▼

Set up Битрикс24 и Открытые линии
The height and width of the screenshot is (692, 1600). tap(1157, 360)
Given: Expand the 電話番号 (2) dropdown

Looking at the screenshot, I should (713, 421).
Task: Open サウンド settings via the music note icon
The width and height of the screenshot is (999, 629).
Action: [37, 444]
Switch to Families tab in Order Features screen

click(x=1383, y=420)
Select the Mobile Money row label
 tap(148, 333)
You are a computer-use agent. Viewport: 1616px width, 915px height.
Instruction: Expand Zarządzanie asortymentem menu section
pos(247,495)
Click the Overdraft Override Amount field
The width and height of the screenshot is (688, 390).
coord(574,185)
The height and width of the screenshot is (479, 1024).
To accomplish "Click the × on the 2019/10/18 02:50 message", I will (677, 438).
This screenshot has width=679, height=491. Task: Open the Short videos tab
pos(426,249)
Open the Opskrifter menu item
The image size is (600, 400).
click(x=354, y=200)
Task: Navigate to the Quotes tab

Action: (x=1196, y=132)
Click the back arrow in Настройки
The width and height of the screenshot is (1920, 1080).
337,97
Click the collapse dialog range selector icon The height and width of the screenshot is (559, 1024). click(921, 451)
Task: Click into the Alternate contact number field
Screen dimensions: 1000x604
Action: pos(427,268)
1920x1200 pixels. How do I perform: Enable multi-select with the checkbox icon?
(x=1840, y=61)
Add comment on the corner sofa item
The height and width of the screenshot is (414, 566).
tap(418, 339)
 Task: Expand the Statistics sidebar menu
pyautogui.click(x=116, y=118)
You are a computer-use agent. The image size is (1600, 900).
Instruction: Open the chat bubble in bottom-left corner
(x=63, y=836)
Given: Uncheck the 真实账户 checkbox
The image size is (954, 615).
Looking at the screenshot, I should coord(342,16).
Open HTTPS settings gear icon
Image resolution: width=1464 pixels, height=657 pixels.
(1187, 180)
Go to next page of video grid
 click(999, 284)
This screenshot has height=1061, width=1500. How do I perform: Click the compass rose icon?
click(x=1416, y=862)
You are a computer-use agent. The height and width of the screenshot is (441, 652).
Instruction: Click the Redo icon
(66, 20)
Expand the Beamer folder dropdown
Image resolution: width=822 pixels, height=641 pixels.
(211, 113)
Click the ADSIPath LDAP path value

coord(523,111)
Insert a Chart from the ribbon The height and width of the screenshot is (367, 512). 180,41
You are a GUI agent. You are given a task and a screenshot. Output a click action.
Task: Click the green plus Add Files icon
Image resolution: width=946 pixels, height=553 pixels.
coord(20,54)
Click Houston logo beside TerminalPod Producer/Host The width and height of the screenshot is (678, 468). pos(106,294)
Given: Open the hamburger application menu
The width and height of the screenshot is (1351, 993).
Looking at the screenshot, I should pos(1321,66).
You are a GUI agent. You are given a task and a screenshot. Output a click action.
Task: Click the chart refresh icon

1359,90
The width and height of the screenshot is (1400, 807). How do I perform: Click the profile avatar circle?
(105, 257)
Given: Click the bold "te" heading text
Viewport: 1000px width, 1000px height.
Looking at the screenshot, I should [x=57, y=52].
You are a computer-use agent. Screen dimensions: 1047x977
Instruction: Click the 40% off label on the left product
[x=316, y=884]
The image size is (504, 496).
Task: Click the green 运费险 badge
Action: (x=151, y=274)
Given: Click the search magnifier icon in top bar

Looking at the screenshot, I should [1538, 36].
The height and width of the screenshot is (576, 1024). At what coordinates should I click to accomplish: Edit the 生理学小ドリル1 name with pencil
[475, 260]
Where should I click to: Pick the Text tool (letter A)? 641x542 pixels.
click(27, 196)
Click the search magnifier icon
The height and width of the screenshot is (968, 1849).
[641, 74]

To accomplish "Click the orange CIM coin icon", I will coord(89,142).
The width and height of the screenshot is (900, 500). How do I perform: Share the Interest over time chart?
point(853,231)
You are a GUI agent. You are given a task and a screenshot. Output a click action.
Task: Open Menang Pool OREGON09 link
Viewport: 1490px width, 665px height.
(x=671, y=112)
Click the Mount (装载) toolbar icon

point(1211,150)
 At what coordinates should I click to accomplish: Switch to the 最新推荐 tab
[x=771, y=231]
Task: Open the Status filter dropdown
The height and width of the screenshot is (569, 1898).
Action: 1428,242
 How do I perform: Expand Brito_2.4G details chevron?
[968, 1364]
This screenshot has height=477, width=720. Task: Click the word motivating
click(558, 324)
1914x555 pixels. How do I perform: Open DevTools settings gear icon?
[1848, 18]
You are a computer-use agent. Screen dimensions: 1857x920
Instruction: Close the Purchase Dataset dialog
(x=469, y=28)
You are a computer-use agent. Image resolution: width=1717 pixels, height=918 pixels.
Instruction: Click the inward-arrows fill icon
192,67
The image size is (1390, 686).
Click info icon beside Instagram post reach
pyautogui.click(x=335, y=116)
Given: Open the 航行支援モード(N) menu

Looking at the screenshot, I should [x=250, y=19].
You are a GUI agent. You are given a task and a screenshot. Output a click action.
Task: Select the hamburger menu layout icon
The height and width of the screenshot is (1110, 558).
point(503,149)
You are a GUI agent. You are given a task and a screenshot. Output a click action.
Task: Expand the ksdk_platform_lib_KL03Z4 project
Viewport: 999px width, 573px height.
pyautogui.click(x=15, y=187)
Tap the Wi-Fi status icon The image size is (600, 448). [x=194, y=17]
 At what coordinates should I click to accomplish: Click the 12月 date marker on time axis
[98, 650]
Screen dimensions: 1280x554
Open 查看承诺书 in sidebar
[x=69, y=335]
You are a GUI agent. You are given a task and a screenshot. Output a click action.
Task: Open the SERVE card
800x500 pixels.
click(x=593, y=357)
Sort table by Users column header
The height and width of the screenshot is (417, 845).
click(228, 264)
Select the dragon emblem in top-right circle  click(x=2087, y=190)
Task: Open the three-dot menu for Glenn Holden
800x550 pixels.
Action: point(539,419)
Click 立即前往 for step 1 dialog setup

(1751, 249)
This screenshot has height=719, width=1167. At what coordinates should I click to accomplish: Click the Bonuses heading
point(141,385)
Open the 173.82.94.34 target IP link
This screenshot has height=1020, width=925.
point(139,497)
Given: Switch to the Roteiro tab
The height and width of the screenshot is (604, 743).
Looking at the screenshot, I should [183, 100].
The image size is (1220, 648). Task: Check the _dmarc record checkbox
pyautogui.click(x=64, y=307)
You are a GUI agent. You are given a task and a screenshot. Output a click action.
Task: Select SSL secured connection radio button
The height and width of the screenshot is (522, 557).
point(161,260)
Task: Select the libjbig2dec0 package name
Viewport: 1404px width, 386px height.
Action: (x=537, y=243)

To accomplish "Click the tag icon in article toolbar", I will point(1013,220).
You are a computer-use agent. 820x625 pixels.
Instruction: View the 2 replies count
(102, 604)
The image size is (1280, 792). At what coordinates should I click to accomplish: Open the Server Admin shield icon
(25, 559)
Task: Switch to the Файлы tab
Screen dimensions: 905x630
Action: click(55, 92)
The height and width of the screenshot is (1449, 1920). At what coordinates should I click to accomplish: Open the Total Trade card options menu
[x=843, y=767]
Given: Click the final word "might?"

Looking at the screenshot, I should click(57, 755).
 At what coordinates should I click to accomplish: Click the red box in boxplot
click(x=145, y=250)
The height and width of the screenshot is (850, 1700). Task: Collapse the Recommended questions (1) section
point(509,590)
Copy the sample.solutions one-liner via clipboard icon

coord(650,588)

▲

Revise the material above so that each occurrence of "computer-use agent" reads "screen-navigation agent", leaving all other text unchanged.

Set up Битрикс24 и Открытые линии
The height and width of the screenshot is (692, 1600). tap(1157, 360)
Given: Expand the 電話番号 (2) dropdown

Looking at the screenshot, I should (713, 421).
Task: Open サウンド settings via the music note icon
The width and height of the screenshot is (999, 629).
Action: [37, 444]
Switch to Families tab in Order Features screen

click(x=1383, y=420)
Select the Mobile Money row label
 tap(148, 333)
You are a screen-navigation agent. Viewport: 1616px width, 915px height.
Instruction: Expand Zarządzanie asortymentem menu section
pos(247,495)
Click the Overdraft Override Amount field
The width and height of the screenshot is (688, 390).
coord(574,185)
The height and width of the screenshot is (479, 1024).
To accomplish "Click the × on the 2019/10/18 02:50 message", I will (677, 438).
This screenshot has width=679, height=491. Task: Open the Short videos tab
pos(426,249)
Open the Opskrifter menu item
The image size is (600, 400).
click(x=354, y=200)
Task: Navigate to the Quotes tab

Action: (x=1196, y=132)
Click the back arrow in Настройки
The width and height of the screenshot is (1920, 1080).
337,97
Click the collapse dialog range selector icon The height and width of the screenshot is (559, 1024). click(921, 451)
Task: Click into the Alternate contact number field
Screen dimensions: 1000x604
Action: pos(427,268)
1920x1200 pixels. How do I perform: Enable multi-select with the checkbox icon?
(x=1840, y=61)
Add comment on the corner sofa item
The height and width of the screenshot is (414, 566).
tap(418, 339)
 Task: Expand the Statistics sidebar menu
pyautogui.click(x=116, y=118)
You are a screen-navigation agent. The image size is (1600, 900).
Instruction: Open the chat bubble in bottom-left corner
(x=63, y=836)
Given: Uncheck the 真实账户 checkbox
The image size is (954, 615).
Looking at the screenshot, I should coord(342,16).
Open HTTPS settings gear icon
Image resolution: width=1464 pixels, height=657 pixels.
(1187, 180)
Go to next page of video grid
 click(999, 284)
This screenshot has height=1061, width=1500. How do I perform: Click the compass rose icon?
click(x=1416, y=862)
You are a screen-navigation agent. The height and width of the screenshot is (441, 652).
Instruction: Click the Redo icon
(66, 20)
Expand the Beamer folder dropdown
Image resolution: width=822 pixels, height=641 pixels.
(211, 113)
Click the ADSIPath LDAP path value

coord(523,111)
Insert a Chart from the ribbon The height and width of the screenshot is (367, 512). 180,41
You are a GUI agent. You are given a task and a screenshot. Output a click action.
Task: Click the green plus Add Files icon
Image resolution: width=946 pixels, height=553 pixels.
coord(20,54)
Click Houston logo beside TerminalPod Producer/Host The width and height of the screenshot is (678, 468). pos(106,294)
Given: Open the hamburger application menu
The width and height of the screenshot is (1351, 993).
Looking at the screenshot, I should pos(1321,66).
You are a GUI agent. You are given a task and a screenshot. Output a click action.
Task: Click the chart refresh icon

1359,90
The width and height of the screenshot is (1400, 807). How do I perform: Click the profile avatar circle?
(105, 257)
Given: Click the bold "te" heading text
Viewport: 1000px width, 1000px height.
Looking at the screenshot, I should [x=57, y=52].
You are a screen-navigation agent. Screen dimensions: 1047x977
Instruction: Click the 40% off label on the left product
[x=316, y=884]
The image size is (504, 496).
Task: Click the green 运费险 badge
Action: (x=151, y=274)
Given: Click the search magnifier icon in top bar

Looking at the screenshot, I should [1538, 36].
The height and width of the screenshot is (576, 1024). At what coordinates should I click to accomplish: Edit the 生理学小ドリル1 name with pencil
[475, 260]
Where should I click to: Pick the Text tool (letter A)? 641x542 pixels.
click(27, 196)
Click the search magnifier icon
The height and width of the screenshot is (968, 1849).
[641, 74]

To accomplish "Click the orange CIM coin icon", I will coord(89,142).
The width and height of the screenshot is (900, 500). How do I perform: Share the Interest over time chart?
point(853,231)
You are a GUI agent. You are given a task and a screenshot. Output a click action.
Task: Open Menang Pool OREGON09 link
Viewport: 1490px width, 665px height.
(x=671, y=112)
Click the Mount (装载) toolbar icon

point(1211,150)
 At what coordinates should I click to accomplish: Switch to the 最新推荐 tab
[x=771, y=231]
Task: Open the Status filter dropdown
The height and width of the screenshot is (569, 1898).
Action: 1428,242
 How do I perform: Expand Brito_2.4G details chevron?
[968, 1364]
This screenshot has height=477, width=720. Task: Click the word motivating
click(558, 324)
1914x555 pixels. How do I perform: Open DevTools settings gear icon?
[1848, 18]
You are a screen-navigation agent. Screen dimensions: 1857x920
Instruction: Close the Purchase Dataset dialog
(x=469, y=28)
You are a screen-navigation agent. Image resolution: width=1717 pixels, height=918 pixels.
Instruction: Click the inward-arrows fill icon
192,67
The image size is (1390, 686).
Click info icon beside Instagram post reach
pyautogui.click(x=335, y=116)
Given: Open the 航行支援モード(N) menu

Looking at the screenshot, I should [x=250, y=19].
You are a GUI agent. You are given a task and a screenshot. Output a click action.
Task: Select the hamburger menu layout icon
The height and width of the screenshot is (1110, 558).
point(503,149)
You are a GUI agent. You are given a task and a screenshot. Output a click action.
Task: Expand the ksdk_platform_lib_KL03Z4 project
Viewport: 999px width, 573px height.
pyautogui.click(x=15, y=187)
Tap the Wi-Fi status icon The image size is (600, 448). [x=194, y=17]
 At what coordinates should I click to accomplish: Click the 12月 date marker on time axis
[98, 650]
Screen dimensions: 1280x554
Open 查看承诺书 in sidebar
[x=69, y=335]
You are a GUI agent. You are given a task and a screenshot. Output a click action.
Task: Open the SERVE card
800x500 pixels.
click(x=593, y=357)
Sort table by Users column header
The height and width of the screenshot is (417, 845).
click(228, 264)
Select the dragon emblem in top-right circle  click(x=2087, y=190)
Task: Open the three-dot menu for Glenn Holden
800x550 pixels.
Action: point(539,419)
Click 立即前往 for step 1 dialog setup

(1751, 249)
This screenshot has height=719, width=1167. At what coordinates should I click to accomplish: Click the Bonuses heading
point(141,385)
Open the 173.82.94.34 target IP link
This screenshot has height=1020, width=925.
point(139,497)
Given: Switch to the Roteiro tab
The height and width of the screenshot is (604, 743).
Looking at the screenshot, I should [183, 100].
The image size is (1220, 648). Task: Check the _dmarc record checkbox
pyautogui.click(x=64, y=307)
You are a GUI agent. You are given a task and a screenshot. Output a click action.
Task: Select SSL secured connection radio button
The height and width of the screenshot is (522, 557).
point(161,260)
Task: Select the libjbig2dec0 package name
Viewport: 1404px width, 386px height.
Action: (x=537, y=243)

To accomplish "Click the tag icon in article toolbar", I will point(1013,220).
You are a screen-navigation agent. 820x625 pixels.
Instruction: View the 2 replies count
(102, 604)
The image size is (1280, 792). At what coordinates should I click to accomplish: Open the Server Admin shield icon
(25, 559)
Task: Switch to the Файлы tab
Screen dimensions: 905x630
Action: click(55, 92)
The height and width of the screenshot is (1449, 1920). At what coordinates should I click to accomplish: Open the Total Trade card options menu
[x=843, y=767]
Given: Click the final word "might?"

Looking at the screenshot, I should click(57, 755).
 At what coordinates should I click to accomplish: Click the red box in boxplot
click(x=145, y=250)
The height and width of the screenshot is (850, 1700). Task: Collapse the Recommended questions (1) section
point(509,590)
Copy the sample.solutions one-liner via clipboard icon

coord(650,588)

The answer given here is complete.